*** Block opens ***
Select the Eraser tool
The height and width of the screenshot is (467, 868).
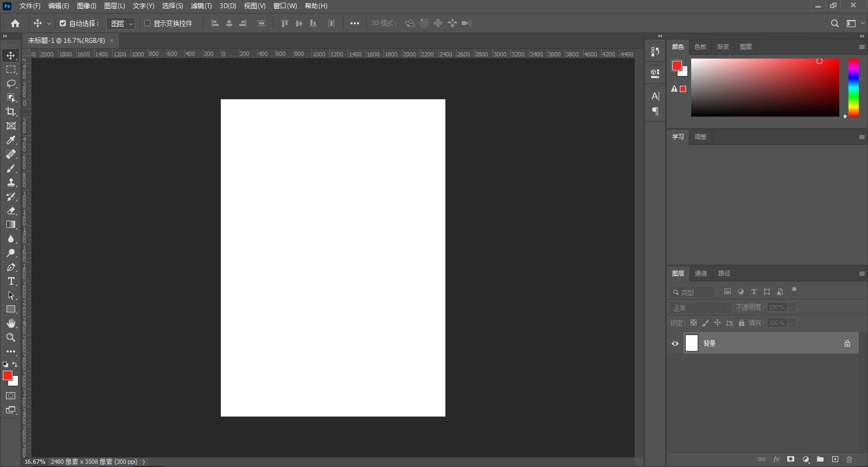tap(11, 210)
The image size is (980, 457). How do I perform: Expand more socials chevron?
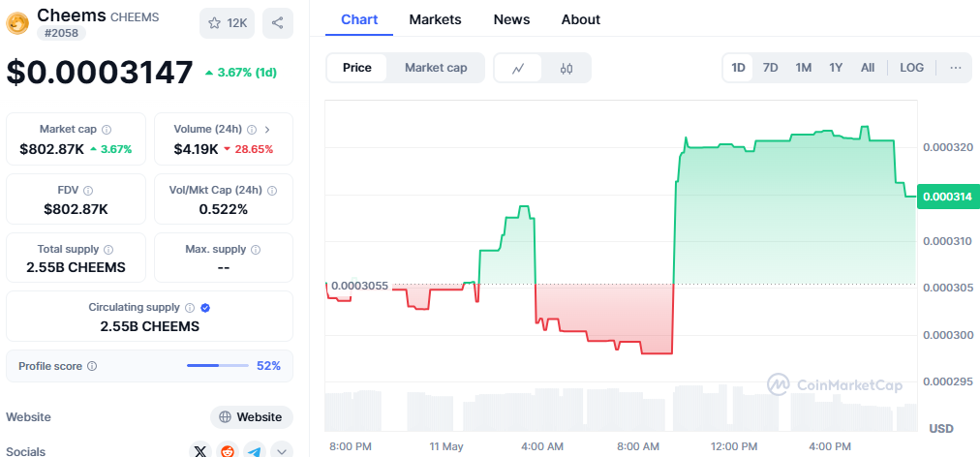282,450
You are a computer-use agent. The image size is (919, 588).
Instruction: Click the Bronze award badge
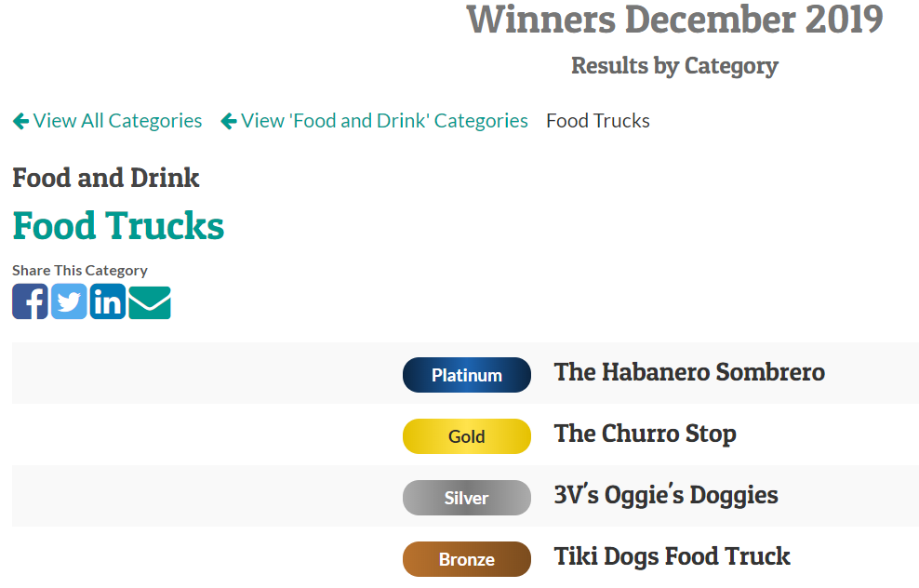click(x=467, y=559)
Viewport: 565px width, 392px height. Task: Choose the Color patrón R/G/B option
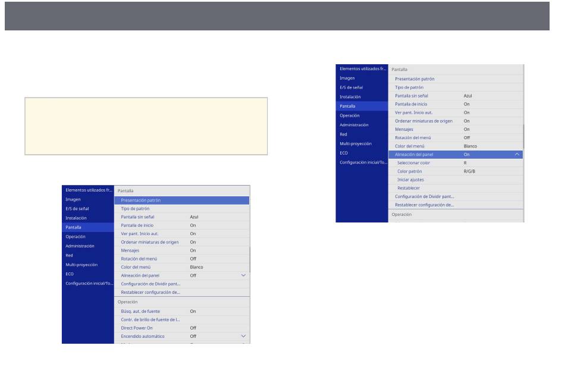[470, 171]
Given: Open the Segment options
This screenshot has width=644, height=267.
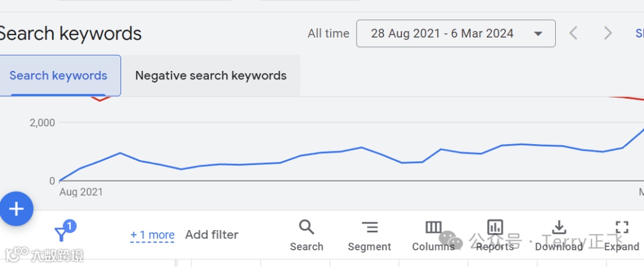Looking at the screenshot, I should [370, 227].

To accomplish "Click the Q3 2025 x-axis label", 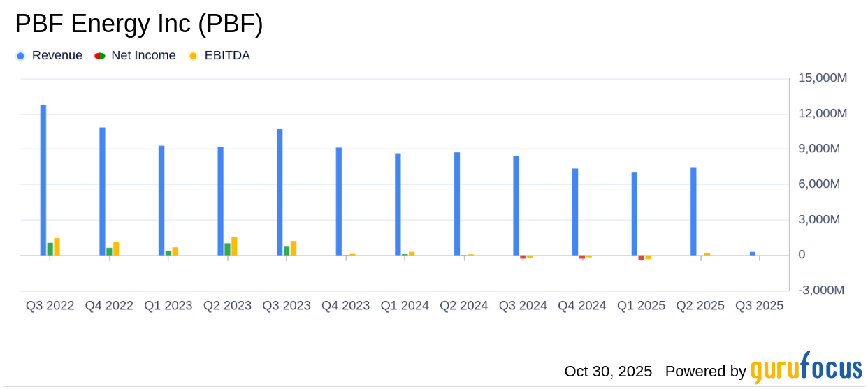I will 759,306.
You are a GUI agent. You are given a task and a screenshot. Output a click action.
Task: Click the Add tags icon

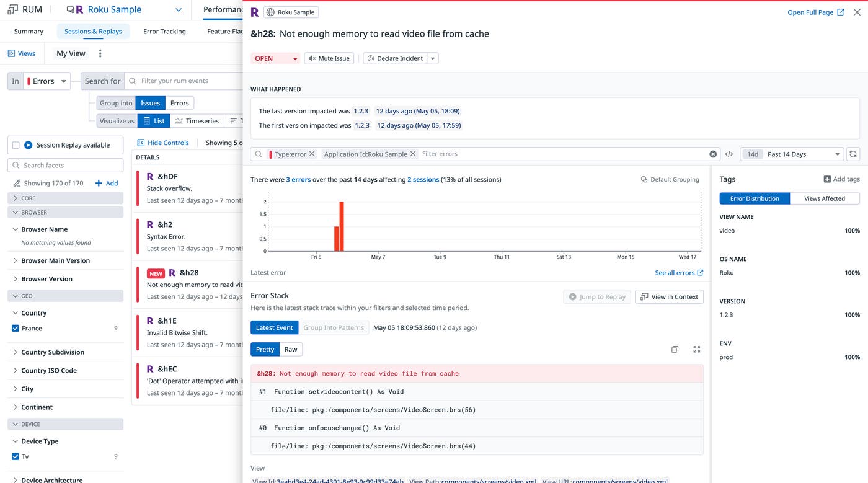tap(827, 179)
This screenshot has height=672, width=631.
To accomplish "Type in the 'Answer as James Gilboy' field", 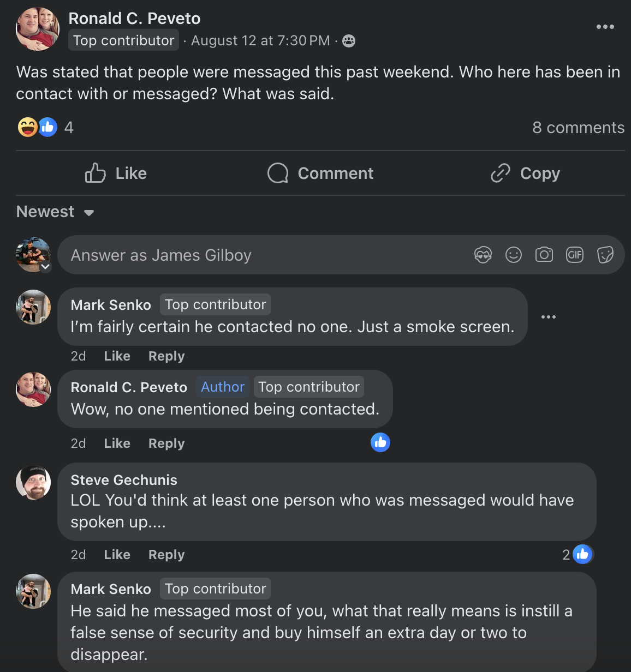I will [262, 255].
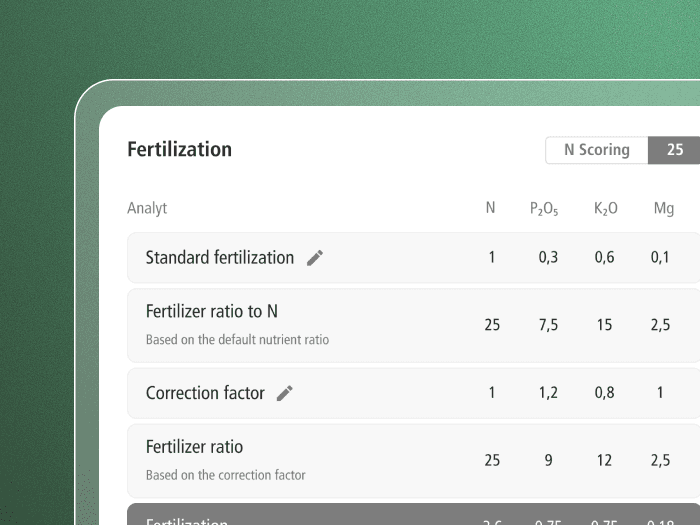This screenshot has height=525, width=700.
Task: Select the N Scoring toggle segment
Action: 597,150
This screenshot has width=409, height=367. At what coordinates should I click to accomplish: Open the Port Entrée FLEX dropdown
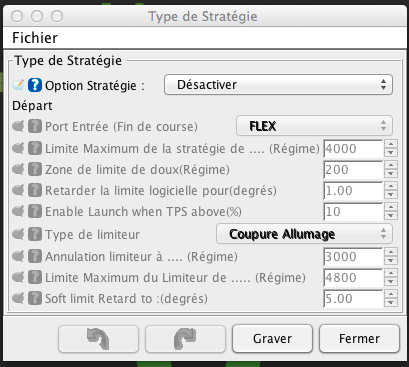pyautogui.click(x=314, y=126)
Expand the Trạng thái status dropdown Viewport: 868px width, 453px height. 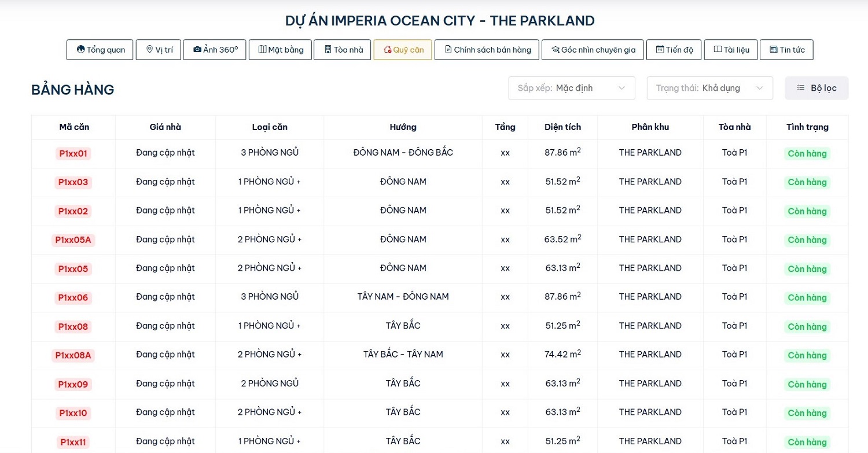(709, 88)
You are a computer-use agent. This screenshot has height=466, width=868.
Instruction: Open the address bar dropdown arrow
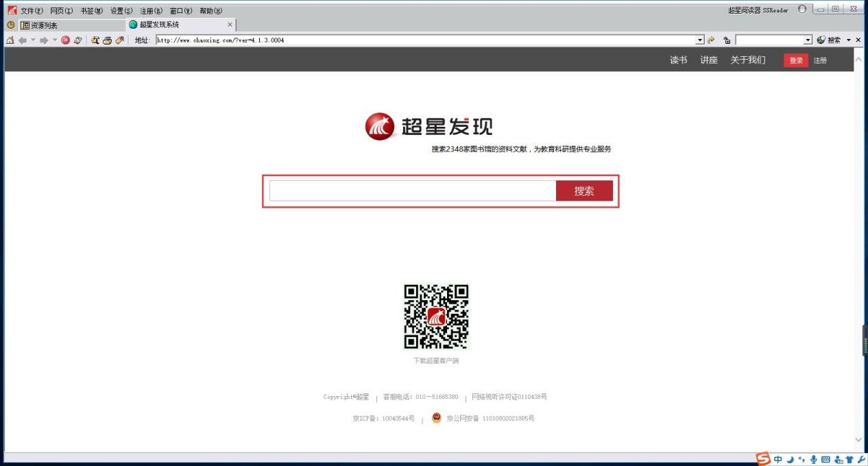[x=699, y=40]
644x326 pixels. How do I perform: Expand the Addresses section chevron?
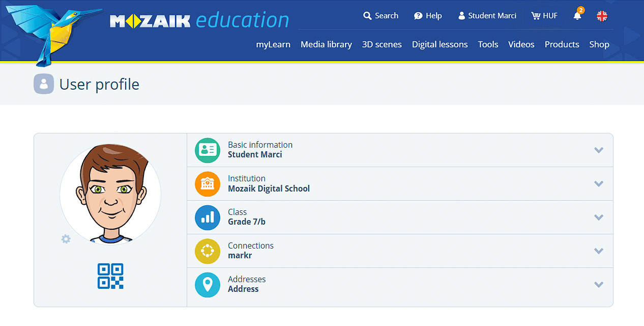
*** Block closes ***
**WHAT TO WORK ON:**
For the records above, state how many lines contain "computer". Add nothing to the number.

**ANSWER SPACE:**
2